The invention pertains to the configuration of the longitudinal side of a vehicle with a door formed between two supporting vertical columns. In the case of a front-end or rear-end collision of the motor vehicle, the door serves as a brace between the columns acting in the longitudinal direction.
For safety reasons, modern motor vehicles are usually designed in such a way that their passenger compartment is as stable as possible, and the regions in front of and behind the passenger compartment are designed as crumple zones. Since the door openings are bounded in the longitudinal direction in the lower region only by the side sills and in the upper region by the roof lips, the vehicle doors for safety reasons are designed in such a way that they represent a reinforcement for the longitudinal columns. In the case of a front collision, for example, the A columns are supposed to be supported via the two front doors on the B columns so that the A columns do not buckle inward and make the passenger compartment smaller and narrower, which is dangerous for the space occupied by the vehicle passengers.
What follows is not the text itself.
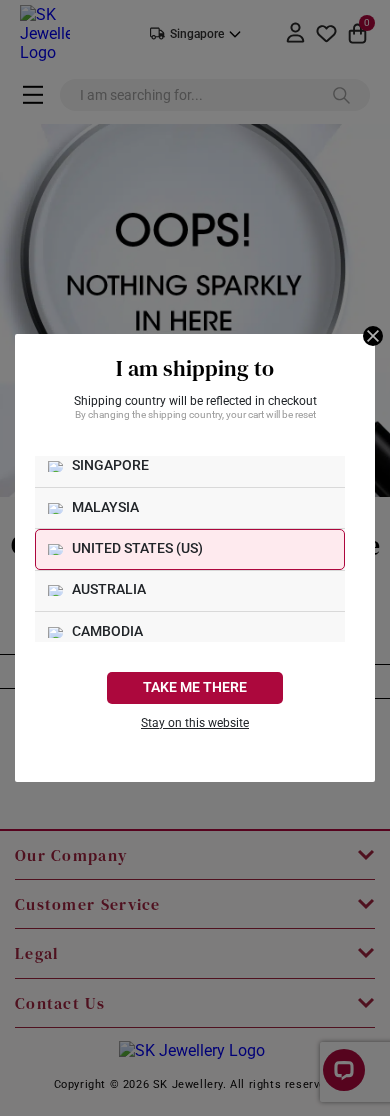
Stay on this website (195, 723)
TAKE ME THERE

In practice, it has been found that vehicle doors can withstand the load sustained in case of an accident without significant deformation up to a maximum peak force. In the case of extremely serious accidents, this peak force is exceeded and then the doors may buckle out at a significant weak point or in the region of the center of the door and then can no longer transmit forces acting in the longitudinal direction. As a result, the integrity of the passenger compartment may be compromised because the sills and the roof lips are then also overloaded and buckle inward or are more or less strongly deformed. The doors then also usually can, in some occasions, not be opened.